These tunables control the ‘BDB’ layer of the db. Its main responsibility is setting tunables that control lower-level functions like replication, various timeouts, etc. These are set with the ‘setattr’ tunable. The next word determines which option to set, and the following word determines its value.

Option Default (type) Description
REPTIMEOUT 20 (SECS) Replication timeout.
CHECKPOINTTIME 60 (SECS) Write a checkpoint at this interval.
CHECKPOINTTIMEPOLL 100 (MSECS) Poll a random amount of time < this before writing a checkpoint (attempting to prevent multiple databases from checkpointing at the same exact time)

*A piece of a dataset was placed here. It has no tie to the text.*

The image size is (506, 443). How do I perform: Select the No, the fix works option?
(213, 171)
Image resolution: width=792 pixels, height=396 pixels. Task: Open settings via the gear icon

NUMBERKDBCACHES 0 (QUANTITY) Split the cache into this many segments.
FULLRECOVERY 0 (BOOLEAN) Instead of recovering from the last checkpoint, run recover from the start of the available logs.
DTASTRIPE 8 (QUANTITY) Partition each table’s data into this many stripes. Note that this is ONLY settable at database creation time.
COMMITDELAY 0 (MSECS) Add a delay after every commit. This is occasionally useful to throttle the transaction rate.
REPSLEEP 0 (MSECS) Add a delay on replicants before completing processing a log record.
MINREPTIMEOUT 10000 (MSECS) Wait at leas this long for a replication event before marking a node incoherent (see incoherent nodes overview)
BLOBSTRIPE 0 (BOOLEAN) Settable at ONLY at database creation time. Create stripes for every variable length field (eg: blobs)
SQLITE_SORTER_TEMPDIR_REQFREE 6 (PERCENT) Refuse to create a sorter for queries if less than this percent of disk space is available (and return an error to the application)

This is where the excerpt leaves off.